- [Dataset rows]:
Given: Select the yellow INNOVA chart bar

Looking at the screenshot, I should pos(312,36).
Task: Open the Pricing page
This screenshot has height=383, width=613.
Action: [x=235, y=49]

- [The task]:
Render every line of the rows above as a Markdown table with the columns Line No. and Content, omitting blank lines.

- [Answer below]:
| Line No. | Content |
|---|---|
| 1 | Given: Select the yellow INNOVA chart bar |
| 2 | Looking at the screenshot, I should pos(312,36). |
| 3 | Task: Open the Pricing page |
| 4 | This screenshot has height=383, width=613. |
| 5 | Action: [x=235, y=49] |